Besides books there are "maps" of "Gnod Music" and "Gnod Movies." Things on the site are really new, and you might not yet find what you're looking for. But, you might find good recommendations for your next library book, DVD rental, or iTunes download.

Could be good fun.


Cartoonish novels

I recently read a couple of "bubble gum for the mind" books. Jana Eaton, who recently endorsed C. J. Box's novels set near her home town, noted that she liked Janet Evanovich's books. A recent Evanovich book, Lean Mean Thirteen, showed up in our home and I read it.

A colorful cover tempted me to check out Elizabeth Peters' new book, Mummy Case, from the Amery Library. I read that too, but like the Evanovich book, it was more a skimming exercise.

Here's what I really want: Evanovich should find a cartoonist and transform her book into a graphic novel. The action and behaviors in the book are quite like those in a comic book. I'd like the book more if I could look at drawings and see some frames that had big blazing stars with graphic words in them (like "BOOM!!!). Instead I had to read through lots of descriptions and dialogue to get to the action. Maybe Art Spiegelman could be persuaded to do a "lite" version of his usually dark style for this project.

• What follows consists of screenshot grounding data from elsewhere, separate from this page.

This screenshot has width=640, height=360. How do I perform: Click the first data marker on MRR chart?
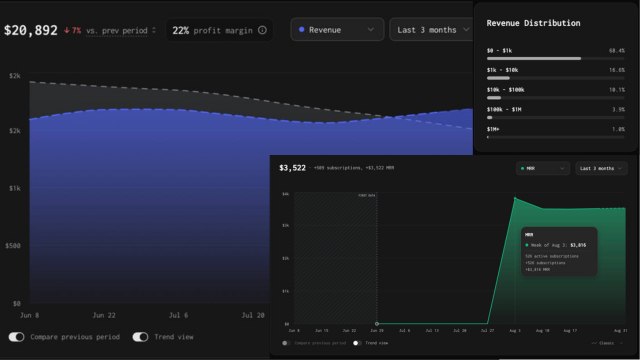tap(377, 324)
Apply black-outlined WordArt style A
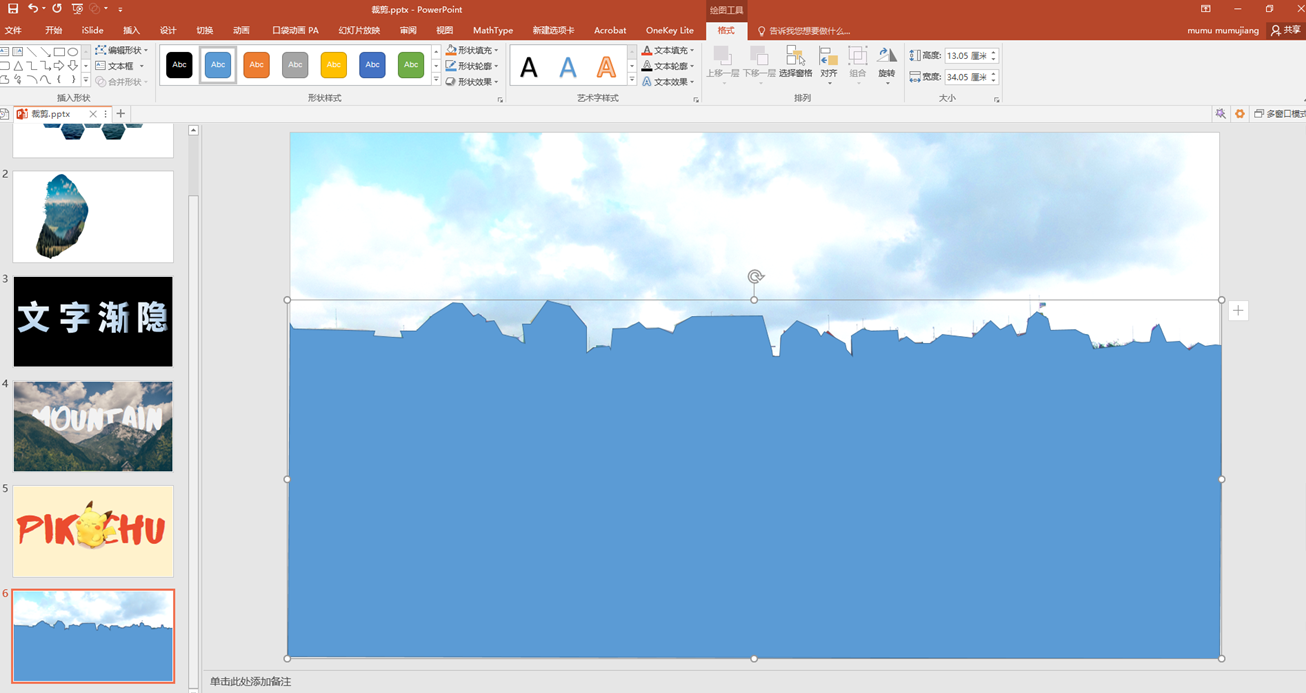This screenshot has height=693, width=1306. point(529,67)
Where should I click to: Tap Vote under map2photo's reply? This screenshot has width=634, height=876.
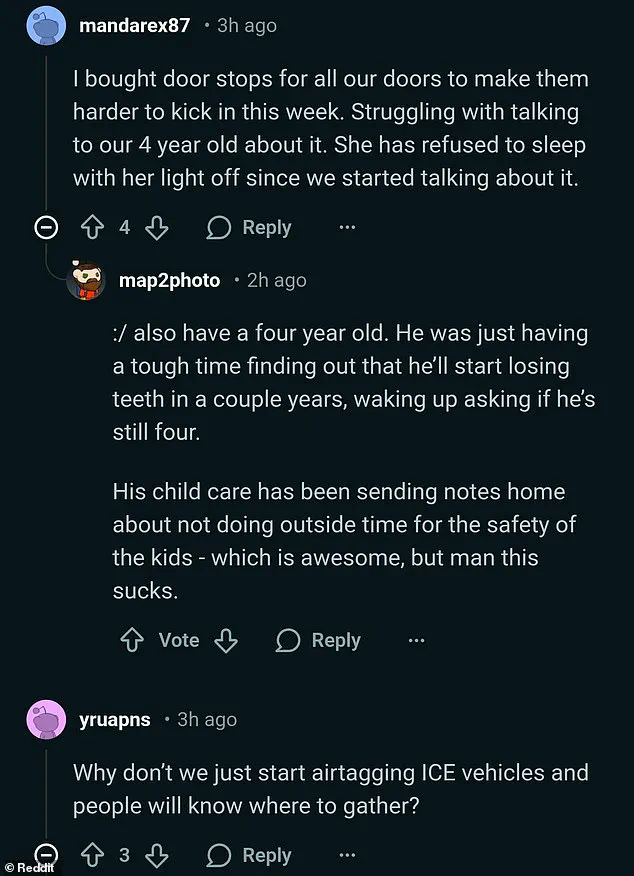[178, 640]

Peters' book, on the other hand should be a cartoon. Maybe in the style of The Family Guy. The 4-year-old Ramses in this book is a dead ringer for Stewie. Of course it might be more appropriate if the cartoonist animated in some late 19th century style, but it won't be as much fun for me. The action in Mummy Case is extravagant and the characters are cartoon heroes. Wouldn't you want to see a 4-year-old archaeologist/genius/super hero? And Peters' humor is worthy of cartoon treatment.

Nancy tells me I might not have a proper appreciation for either of these books since I have not read any of the numerous earlier books in either series. You can use the comment link below to tell me more about that.

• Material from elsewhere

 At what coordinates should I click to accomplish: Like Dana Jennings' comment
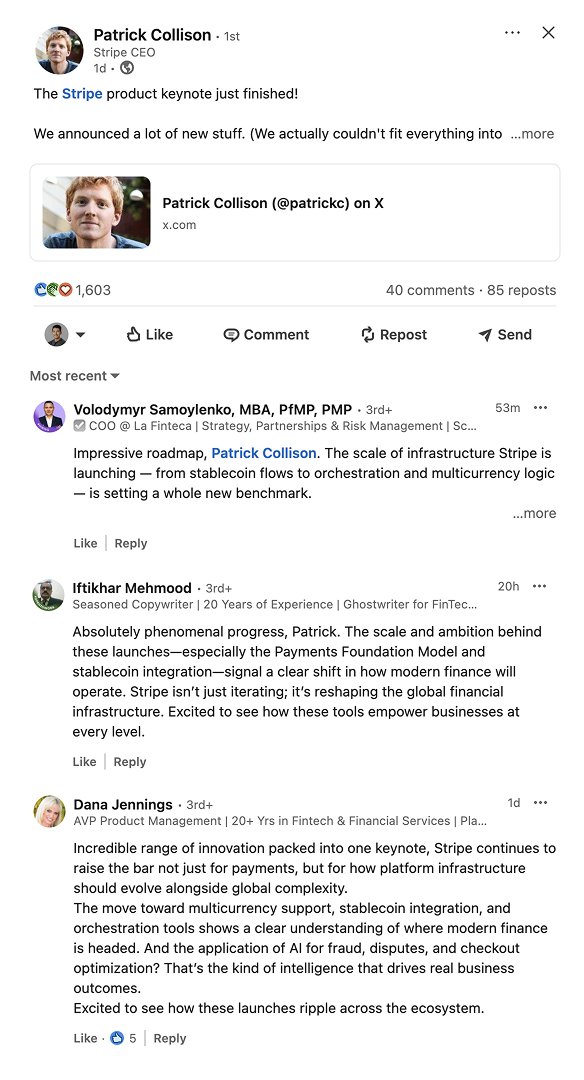[x=85, y=1038]
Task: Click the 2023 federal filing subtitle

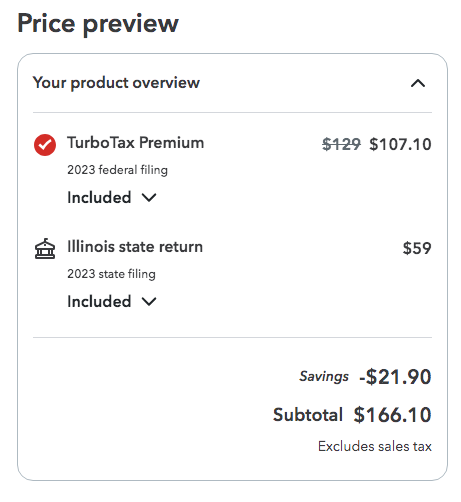Action: [117, 170]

Sound like fun? Check them out.





18 September 2007

You thought Lake Wobegon was small

As I was scanning the shelves of new books at the Amery Library, a librarian at the front desk asked if I read Population 485. "It's over in 921P," she said as another librarian waked down the aisle, picked the book off a shelf, walked over, and handed it to me.

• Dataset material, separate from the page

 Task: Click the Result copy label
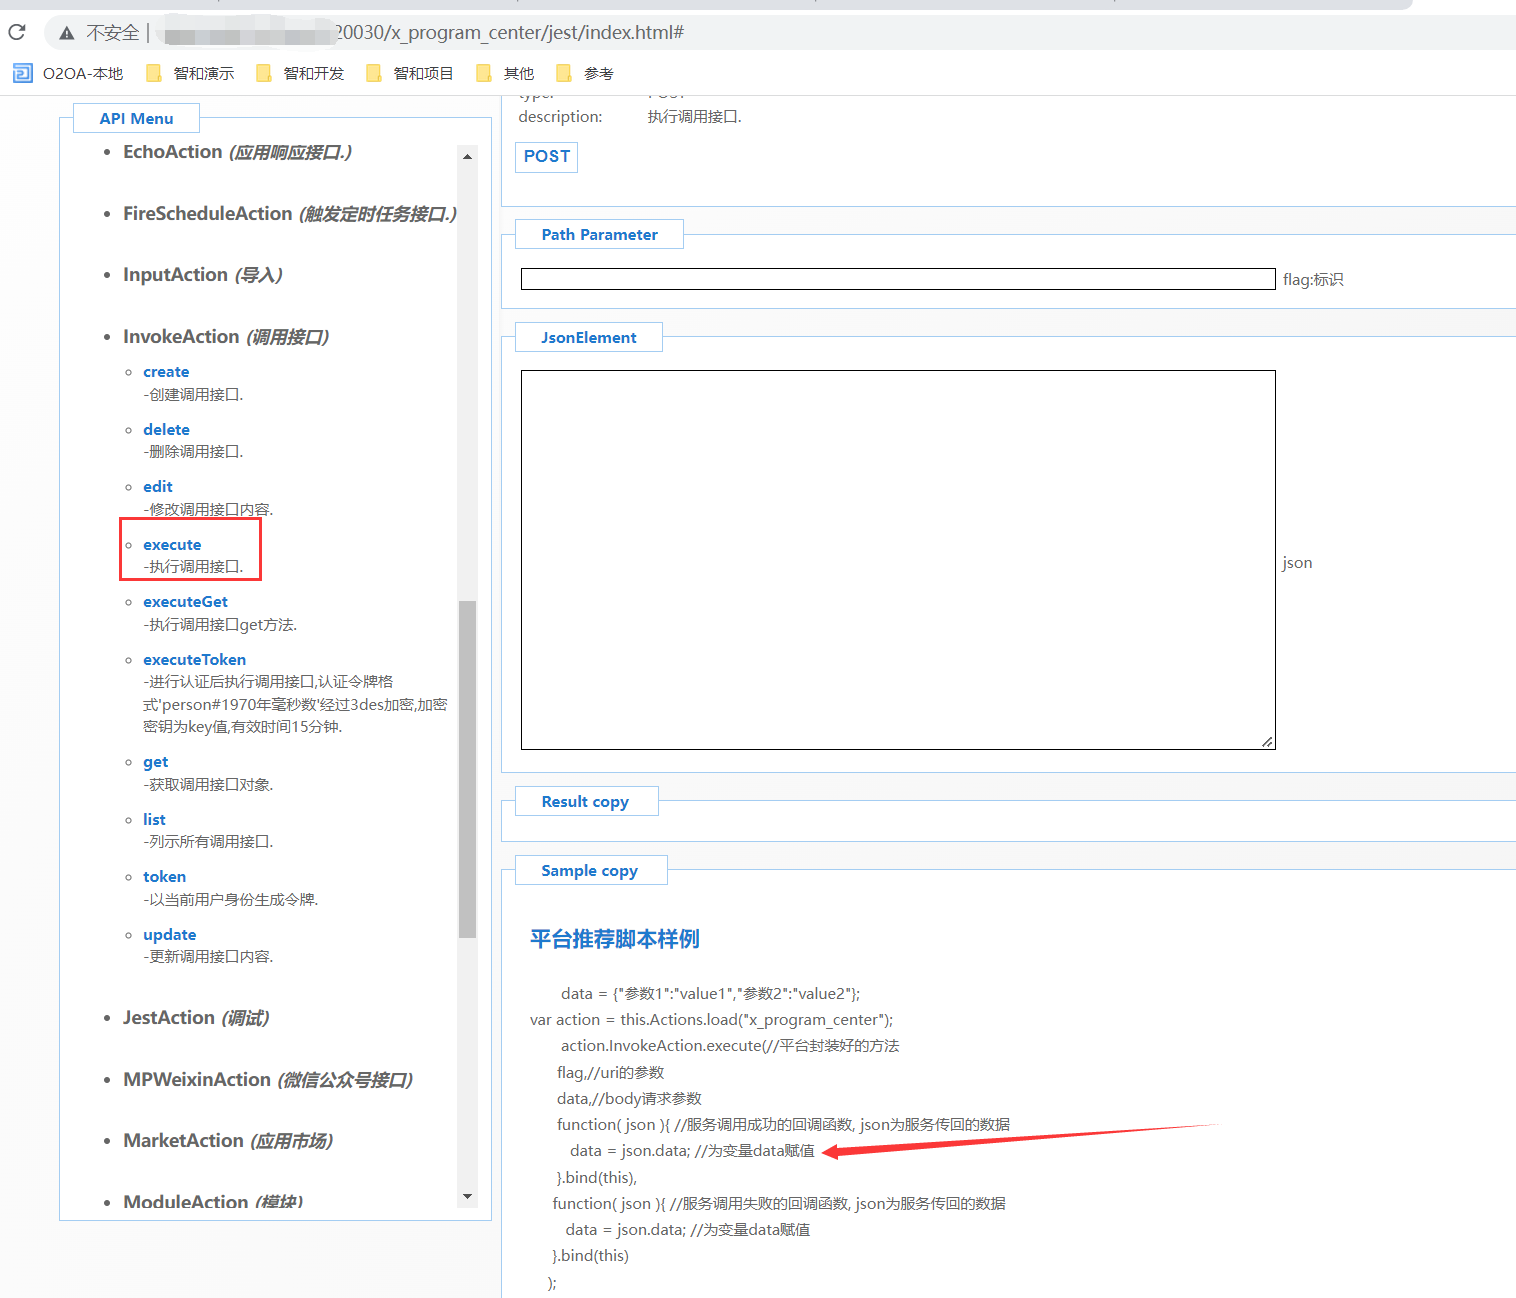pyautogui.click(x=585, y=802)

The title hadn't rung a bell, but as I read the book jacket I recalled having heard of Michael Perry's book when it was published about 5 years ago. It's complete title is Population 485: Meeting Your Neighbors One Siren at a Time.

Michael Perry, native of the rural northern Wisconsin, ranch hand, nurse, farm worker, and volunteer EMT, had returned to his home township because he needed a place to belong; a place to write poety and essays.

Population 485 is a collection of essays and episodes in the first years after his return to New Auburn, Wisconsin. They are about life and death, community and self identity, family and individualism. Perry writes well and digs up literary references now and again to supplement his own trenchant observations.

For me he is at his best reflecting on his own mortality while dealing with the dead and dying on emergency runs. His reflections are a lot like my own since that day a few years ago that a large truck bumper flashed by the end of my nose and the door of my car (touching neither). He is a bit more poetic and he's seen more examples of death and near-death than I have. But our attitudes are similar.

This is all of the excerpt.